2020-03-25 Virtual MEI Board Meeting
Present: Elsa De Luca, Johannes Kepper, Martha E. Thomae, Perry Roland, Ichiro Fujinaga, Benjamin W. Bohl, Norbert Dubowy, Laurent Pugin
Absent: Kristina Richts
Minutes: Martha E. Thomae
Cancellation of MEC 2020
- Johannes is suggesting that MEI takes all costs related to registration fees (including the $5 that it is charged for the transaction). There are other options if people want to take them.
- Have zoom & slack channels for interest groups’ meetings (either established or spontaneous IG):
- Have a town-hall meeting with people from different interest groups (either established IG or spontaneous), and then divide the population into zoom channels (and slack channels to organize the Zoom meetings)
- Each channel would need a moderator
- Have five-hour blocks for 3–4 days and so that the groups can use these time blocks however they want to
- These five-hour blocks should be during the German afternoon = American morning
- For the papers and posters:
- 1-hour session where every paper gets presented 2-3 minutes
- After that, have a two-hour session were each paper gets a dedicated slack channel for questions
- Re-invest the time usually invested on the conference into the proceedings
- Keynote speakers:
- It is not a big issue to sponsor the accounts in Zoom for one month. MEI will take care of this rather than making it part of the registration payment (after all, some people do have already access to paid Zoom).
- This is not to set a precedent that MEI will always take care of the attendees’ costs. We will clarify that this is a special situation.
- Workshops:
- Local organizers will ask each of the workshop organizers about what is the best solution for them. The workshop organizers can host the workshop online if they want, but they are free to decide.
- They will be conducted on the designated date
- Have the proceedings ready before the conference online:
- Maybe a week before the conference
- The idea is to have the papers ready in preparation for the conference (this can be indicated in the email). Being able to read the papers beforehand will help presenters to keep their presentations short—now that they have just 3 minutes to present—and go directly to the discussion.

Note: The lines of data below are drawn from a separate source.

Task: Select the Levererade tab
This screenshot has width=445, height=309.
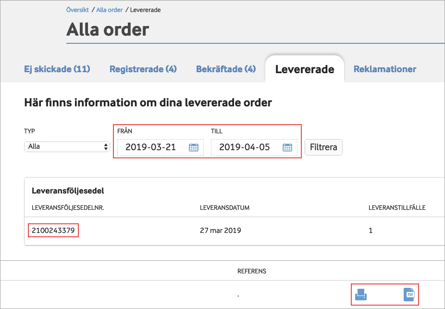Action: tap(304, 69)
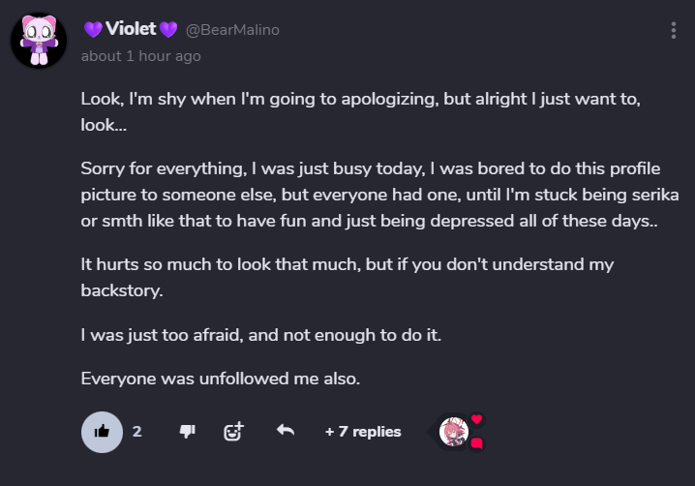Screen dimensions: 695x486
Task: Expand the + 7 replies thread
Action: coord(363,432)
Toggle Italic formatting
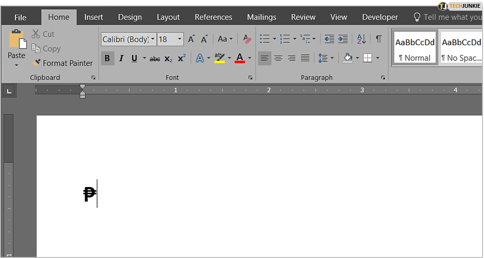Screen dimensions: 484x258 point(121,58)
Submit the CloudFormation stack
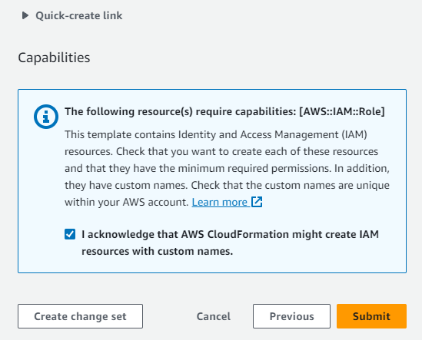The image size is (422, 340). coord(371,316)
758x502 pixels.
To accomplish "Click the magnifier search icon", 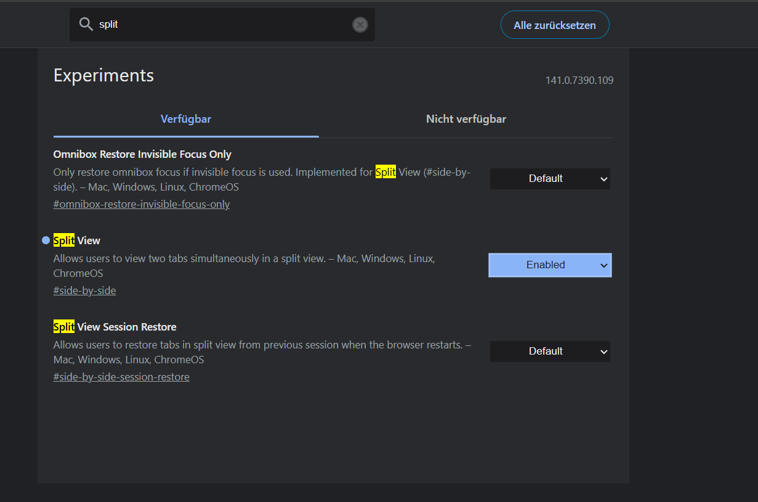I will (86, 25).
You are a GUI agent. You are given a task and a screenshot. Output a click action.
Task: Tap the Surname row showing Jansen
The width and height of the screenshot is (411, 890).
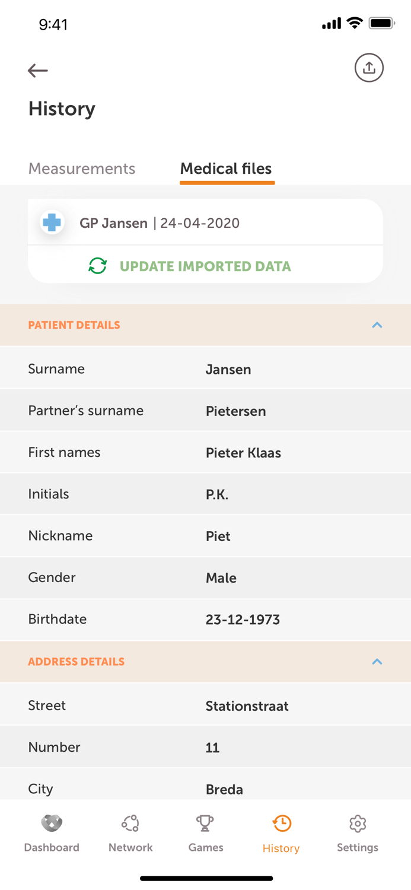pyautogui.click(x=205, y=368)
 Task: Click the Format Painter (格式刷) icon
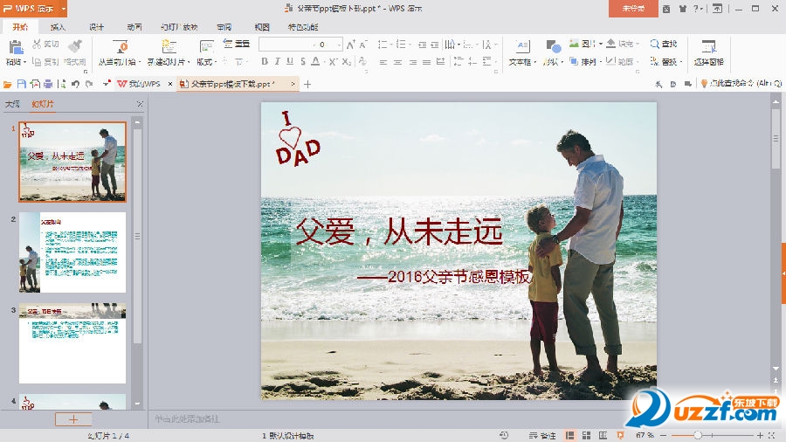tap(75, 46)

- A few suggestions about the proceedings:
- Word template for ISMIR (is ready)
- People to send the PDF not the Word document
- Just a set of guidelines in the email asking for the conference papers (font, size, spacing, citation guidelines)

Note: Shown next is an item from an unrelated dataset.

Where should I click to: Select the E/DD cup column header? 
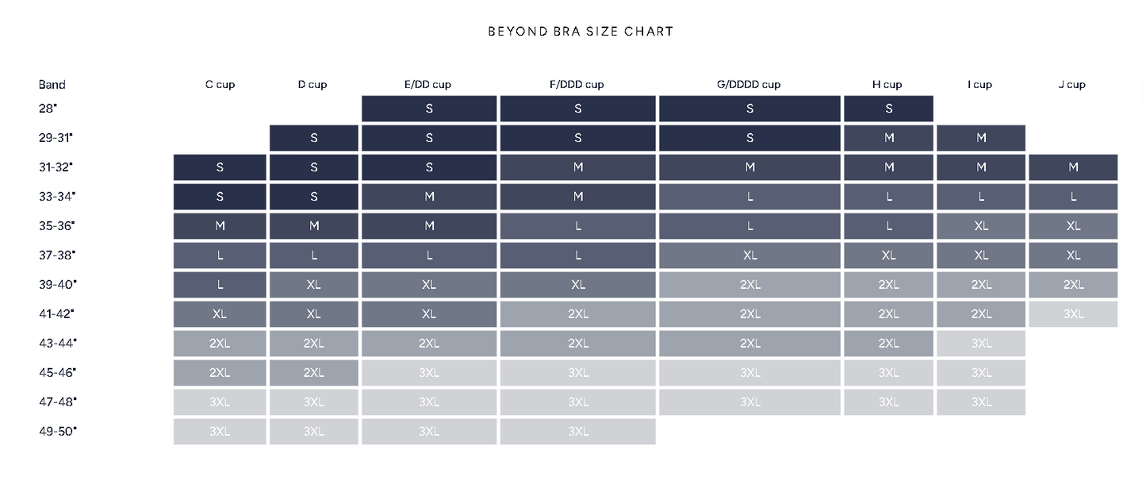[428, 85]
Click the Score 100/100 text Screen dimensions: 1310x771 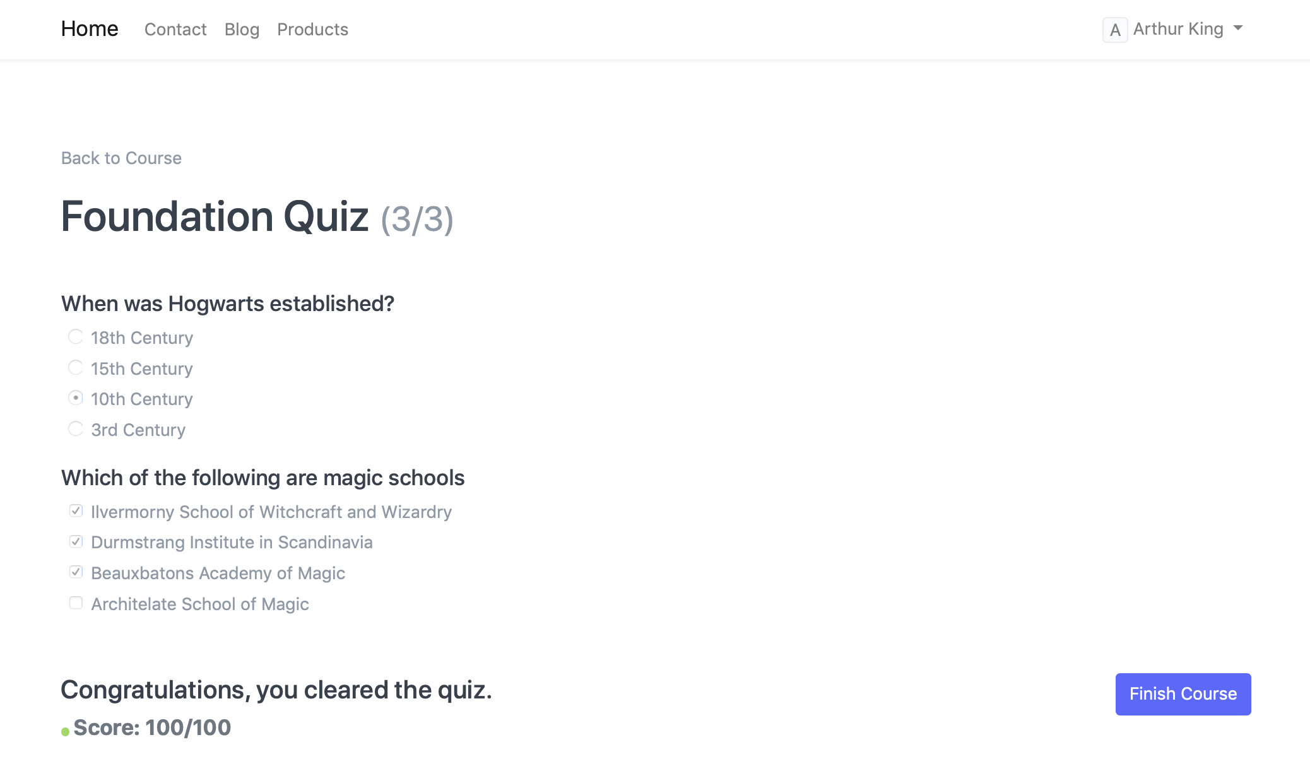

- We have only 8 weeks, so we shouldn’t design a template now. Again, we can use a pre-existing Word template (e.g., ISMIR) and send PDF (no editing to be expected).
MEC 2021
- Stefan Münnich will be the program chair for next year
Development Meeting
- Klaus Rettinghaus hosting it in Leipzig
- Dates: November Thursday 12 – Saturday 14
- Very little organization overhead behind this meeting
- Two- or three-day workshop in Mainz.
(Officially, we are supposed to meet once a year in Mainz.)

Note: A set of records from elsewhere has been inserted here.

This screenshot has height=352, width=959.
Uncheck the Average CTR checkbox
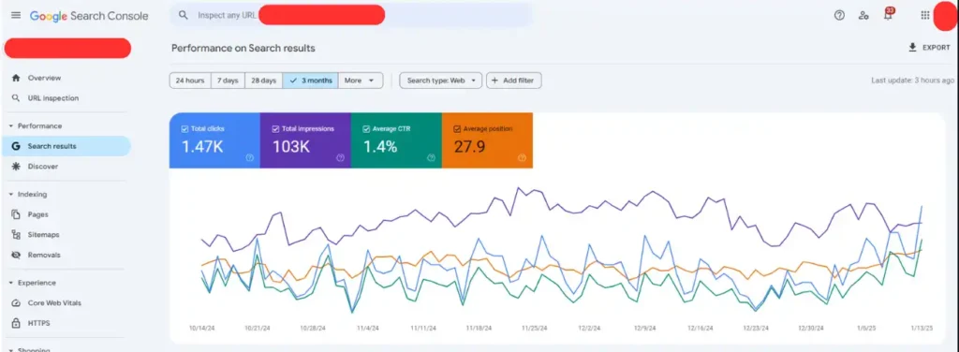pyautogui.click(x=366, y=129)
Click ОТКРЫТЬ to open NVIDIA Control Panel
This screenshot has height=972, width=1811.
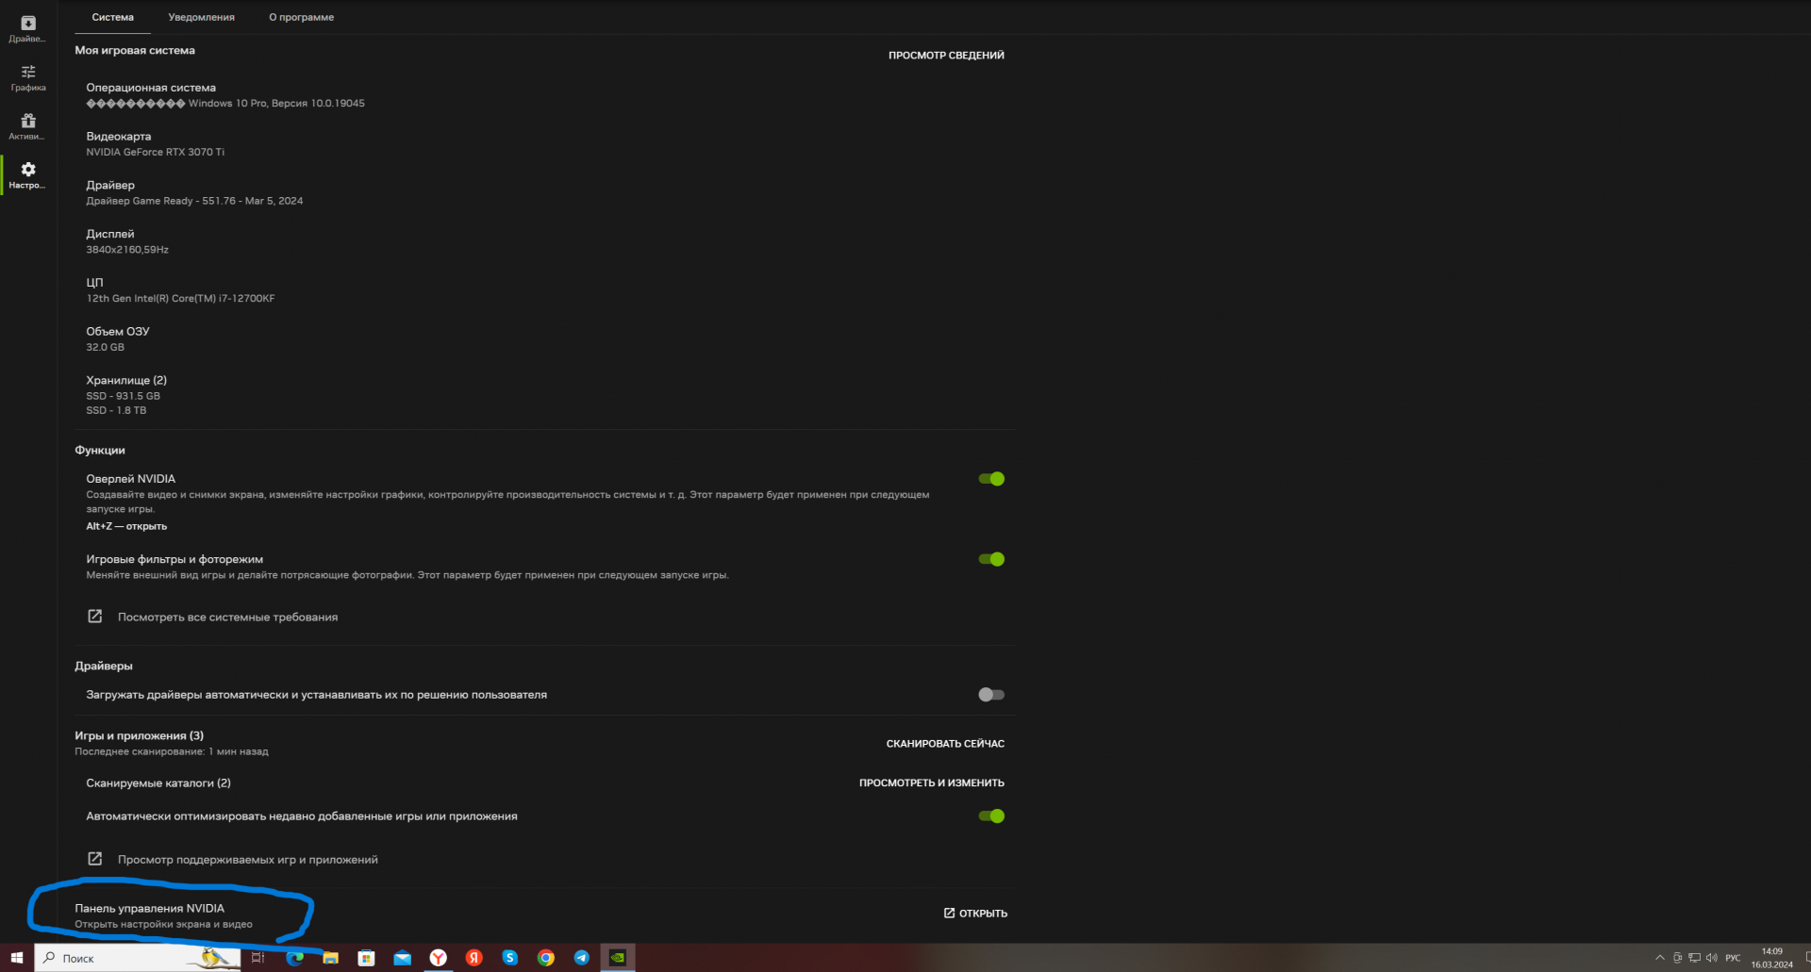[x=976, y=914]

- Make sense to have it next to the development meeting on Leipzig
- It is best if these two meetings are kept separated though (not combining them into one)
- It is better to have the metadata meeting first
So, Metadata Meeting can be Monday 09 – Wednesday 11 in Mainz, and then we move all together in train to Leipzig to have the Development Meeting on Thursday 12 – Saturday 14.
Editor-in-chief for the Guidelines
- Johannes Kepper. He is already the chief editor without the actual title.
- Maybe it is better for more than one person. Nomination: Klaus Rettinghaus as the other editor in chief.
- Maybe associate editors, one per chapter. The ones for each chapter guarantee consistency of that chapter in the guidelines (and also consistency of that chapter with the specs), diluting the chief editors’ burden.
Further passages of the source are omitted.